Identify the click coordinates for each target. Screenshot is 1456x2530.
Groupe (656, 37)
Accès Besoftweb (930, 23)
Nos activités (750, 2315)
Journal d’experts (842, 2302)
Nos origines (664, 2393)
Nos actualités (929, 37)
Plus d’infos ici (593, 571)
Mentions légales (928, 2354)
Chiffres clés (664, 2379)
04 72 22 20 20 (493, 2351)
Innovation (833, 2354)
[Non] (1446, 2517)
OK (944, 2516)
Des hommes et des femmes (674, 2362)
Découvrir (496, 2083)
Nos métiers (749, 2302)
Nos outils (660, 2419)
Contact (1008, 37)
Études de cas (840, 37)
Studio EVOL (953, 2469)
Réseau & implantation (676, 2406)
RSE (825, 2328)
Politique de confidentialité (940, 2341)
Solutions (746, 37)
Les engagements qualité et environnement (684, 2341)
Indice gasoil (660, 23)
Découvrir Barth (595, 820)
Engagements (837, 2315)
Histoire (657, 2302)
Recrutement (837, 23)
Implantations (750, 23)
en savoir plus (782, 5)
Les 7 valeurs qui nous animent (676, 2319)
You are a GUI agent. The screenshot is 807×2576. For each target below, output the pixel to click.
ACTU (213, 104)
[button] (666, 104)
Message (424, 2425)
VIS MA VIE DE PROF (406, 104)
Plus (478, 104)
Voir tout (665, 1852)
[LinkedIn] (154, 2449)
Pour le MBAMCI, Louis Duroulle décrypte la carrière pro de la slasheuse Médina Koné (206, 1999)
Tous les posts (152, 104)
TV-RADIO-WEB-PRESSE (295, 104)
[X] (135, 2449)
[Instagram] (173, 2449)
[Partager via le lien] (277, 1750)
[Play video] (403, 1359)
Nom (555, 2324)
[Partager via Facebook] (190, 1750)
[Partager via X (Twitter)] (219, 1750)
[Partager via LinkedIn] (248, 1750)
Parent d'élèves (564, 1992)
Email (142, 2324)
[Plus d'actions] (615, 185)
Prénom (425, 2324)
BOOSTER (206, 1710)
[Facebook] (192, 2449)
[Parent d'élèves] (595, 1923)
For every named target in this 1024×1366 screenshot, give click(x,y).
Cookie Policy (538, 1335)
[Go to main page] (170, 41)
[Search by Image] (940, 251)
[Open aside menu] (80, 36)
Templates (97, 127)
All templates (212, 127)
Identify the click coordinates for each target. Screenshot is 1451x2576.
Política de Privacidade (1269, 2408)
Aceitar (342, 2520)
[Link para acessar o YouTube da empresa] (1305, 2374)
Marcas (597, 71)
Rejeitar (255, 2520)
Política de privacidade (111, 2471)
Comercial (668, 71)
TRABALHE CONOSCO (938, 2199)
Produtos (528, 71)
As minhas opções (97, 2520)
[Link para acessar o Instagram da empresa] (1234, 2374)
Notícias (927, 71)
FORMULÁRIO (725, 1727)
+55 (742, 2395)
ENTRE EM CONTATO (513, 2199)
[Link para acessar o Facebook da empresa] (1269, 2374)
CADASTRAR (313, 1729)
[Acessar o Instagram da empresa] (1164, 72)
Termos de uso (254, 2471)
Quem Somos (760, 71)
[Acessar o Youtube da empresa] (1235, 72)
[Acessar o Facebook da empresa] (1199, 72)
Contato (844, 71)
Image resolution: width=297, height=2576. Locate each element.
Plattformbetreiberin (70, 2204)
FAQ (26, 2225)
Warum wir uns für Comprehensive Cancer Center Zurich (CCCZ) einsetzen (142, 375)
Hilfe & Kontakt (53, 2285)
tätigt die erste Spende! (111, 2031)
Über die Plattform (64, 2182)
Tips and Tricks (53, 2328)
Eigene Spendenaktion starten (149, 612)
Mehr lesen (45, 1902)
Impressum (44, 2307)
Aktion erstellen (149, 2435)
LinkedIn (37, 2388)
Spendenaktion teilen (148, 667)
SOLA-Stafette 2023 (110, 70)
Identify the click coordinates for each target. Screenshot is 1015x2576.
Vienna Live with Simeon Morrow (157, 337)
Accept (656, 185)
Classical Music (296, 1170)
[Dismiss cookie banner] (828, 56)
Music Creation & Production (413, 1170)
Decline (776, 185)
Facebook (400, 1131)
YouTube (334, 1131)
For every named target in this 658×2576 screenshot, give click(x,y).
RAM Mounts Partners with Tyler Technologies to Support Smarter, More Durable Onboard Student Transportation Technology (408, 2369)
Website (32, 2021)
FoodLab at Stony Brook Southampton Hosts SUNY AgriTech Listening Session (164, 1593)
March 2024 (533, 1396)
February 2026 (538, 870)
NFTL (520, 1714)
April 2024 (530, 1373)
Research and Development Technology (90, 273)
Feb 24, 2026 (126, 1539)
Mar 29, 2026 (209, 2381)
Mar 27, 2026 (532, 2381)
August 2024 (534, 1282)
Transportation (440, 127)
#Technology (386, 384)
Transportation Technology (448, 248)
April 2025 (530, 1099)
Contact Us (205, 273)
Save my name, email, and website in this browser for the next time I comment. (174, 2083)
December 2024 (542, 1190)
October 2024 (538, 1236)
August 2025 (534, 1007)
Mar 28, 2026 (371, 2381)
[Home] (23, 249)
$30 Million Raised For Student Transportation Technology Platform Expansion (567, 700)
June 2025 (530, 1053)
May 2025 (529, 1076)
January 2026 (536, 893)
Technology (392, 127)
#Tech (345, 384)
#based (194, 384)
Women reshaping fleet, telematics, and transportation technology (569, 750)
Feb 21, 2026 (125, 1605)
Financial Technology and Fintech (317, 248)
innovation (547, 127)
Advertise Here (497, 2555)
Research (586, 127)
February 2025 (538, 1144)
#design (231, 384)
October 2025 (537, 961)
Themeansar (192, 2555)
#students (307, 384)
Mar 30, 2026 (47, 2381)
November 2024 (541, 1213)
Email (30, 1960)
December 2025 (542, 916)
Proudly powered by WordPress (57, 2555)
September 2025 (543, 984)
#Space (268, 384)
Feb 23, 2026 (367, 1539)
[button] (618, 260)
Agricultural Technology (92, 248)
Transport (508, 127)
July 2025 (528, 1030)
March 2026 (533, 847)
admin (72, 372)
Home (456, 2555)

------

### ACTION ITEM
Your answer must consist solely of the lines from the top of the entries above through the line containing "Tous les posts (152, 104)", copied exactly, both ends included.

### EXPECTED ANSWER
Identify the click coordinates for each target. Screenshot is 1456x2530.
Groupe (656, 37)
Accès Besoftweb (930, 23)
Nos activités (750, 2315)
Journal d’experts (842, 2302)
Nos origines (664, 2393)
Nos actualités (929, 37)
Plus d’infos ici (593, 571)
Mentions légales (928, 2354)
Chiffres clés (664, 2379)
04 72 22 20 20 (493, 2351)
Innovation (833, 2354)
[Non] (1446, 2517)
OK (944, 2516)
Des hommes et des femmes (674, 2362)
Découvrir (496, 2083)
Nos métiers (749, 2302)
Nos outils (660, 2419)
Contact (1008, 37)
Études de cas (840, 37)
Studio EVOL (953, 2469)
Réseau & implantation (676, 2406)
RSE (825, 2328)
Politique de confidentialité (940, 2341)
Solutions (746, 37)
Les engagements qualité et environnement (684, 2341)
Indice gasoil (660, 23)
Découvrir Barth (595, 820)
Engagements (837, 2315)
Histoire (657, 2302)
Recrutement (837, 23)
Implantations (750, 23)
en savoir plus (782, 5)
Les 7 valeurs qui nous animent (676, 2319)
You are a GUI agent. The screenshot is 807×2576. For each target below, output the pixel to click.
ACTU (213, 104)
[button] (666, 104)
Message (424, 2425)
VIS MA VIE DE PROF (406, 104)
Plus (478, 104)
Voir tout (665, 1852)
[LinkedIn] (154, 2449)
Pour le MBAMCI, Louis Duroulle décrypte la carrière pro de la slasheuse Médina Koné (206, 1999)
Tous les posts (152, 104)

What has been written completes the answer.